Single home buyer numbers drop

Yet gender balance improves

Single home buyer numbers drop


By Mina Martin

The proportion of single home buyers has decreased, but gender parity among these buyers is on the rise, according to Ray White.

In 2014, singles accounted for 26.2% of home purchasers, a figure that dipped to 24.5% by 2022. This decline is led by a decrease in single male buyers, while single female purchasers have maintained a steady proportion, even witnessing an 11% increase in purchase volume since 2014.

Single female purchasers on the rise

From 2014 to 2022, single female purchases climbed from 64,680 to 71,900, outpaced only by the growth in property acquisitions by companies/trusts.
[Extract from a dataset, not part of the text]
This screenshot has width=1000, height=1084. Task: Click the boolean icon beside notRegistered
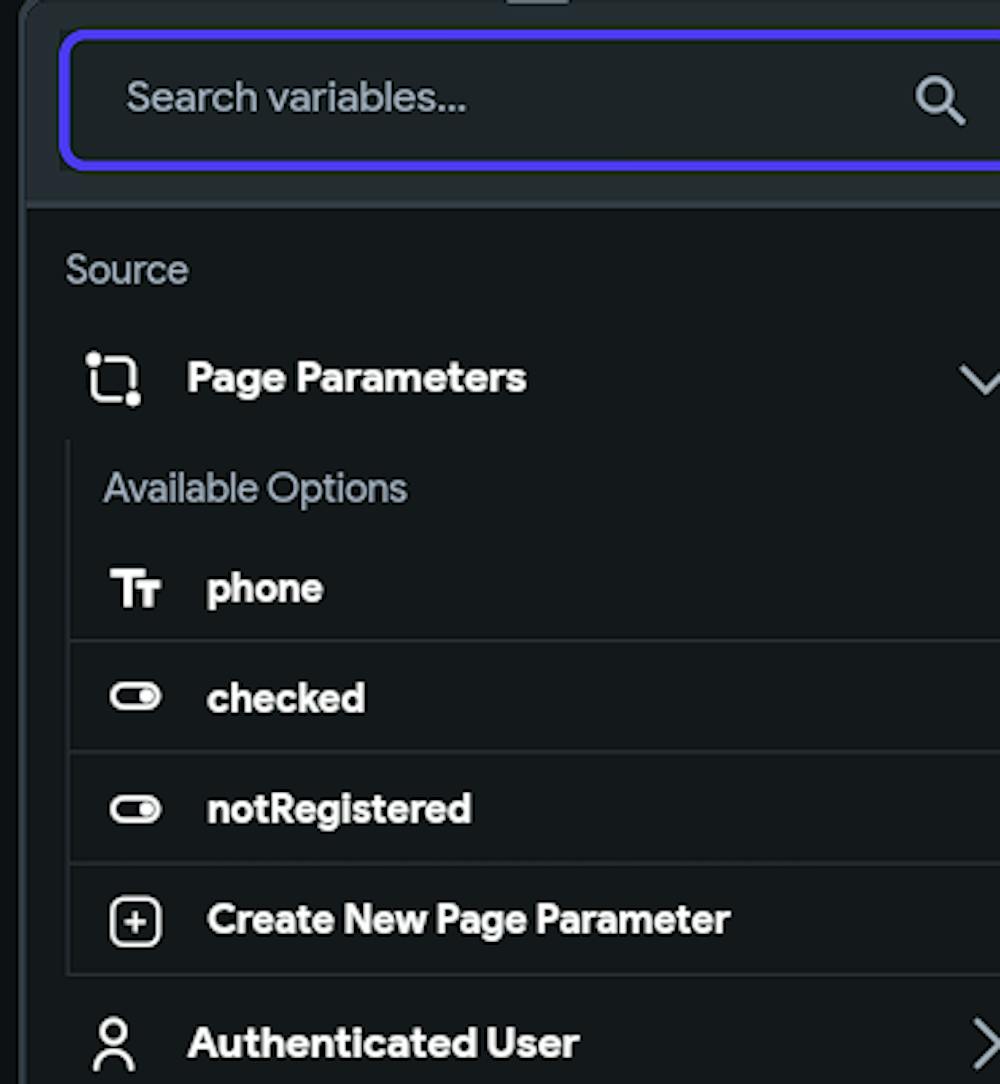[135, 808]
This rise reflects an increased awareness of homeownership’s role in wealth building and is likely influenced by government assistance programs for low to middle-income earners and the development of affordable housing options in central and fringe areas, said Nerida Conisbee (pictured above), chief economist at Ray White.

See LinkedIn post here.

State by state variations

Victoria leads with the highest proportion of single female buyers, while New South Wales ranks lowest, possibly due to its lower affordability. The data also pointed to a significant decline in single buyer numbers overall since 2014, with Victoria’s extensive development efforts providing more affordable housing options for single purchasers, Ray White reported.

Top locations for single female buyers

The Melbourne CBD has seen the highest number of apartment purchases by single women since 2014, totaling 7,750. The Gold Coast, particularly Surfers Paradise, also ranks high on the list. For house purchases, the top 10 locations are all in Victoria, featuring both urban and regional affordable areas, with Mildura standing out among regional spots.

Gender analysis through data

The shift in the number of single people purchasing homes was unveiled through an analysis using Valuer General data on sales, enhanced by Genderize, an AI tool for determining the likely gender of a name.

This method analysed more than 5 million transactions from 2014 to 2022. Despite limitations, such as the removal of full names in 2023 and the absence of first names in certain territories’ records, the analysis offers the broadest view yet of single female buyer trends in the Australian property market.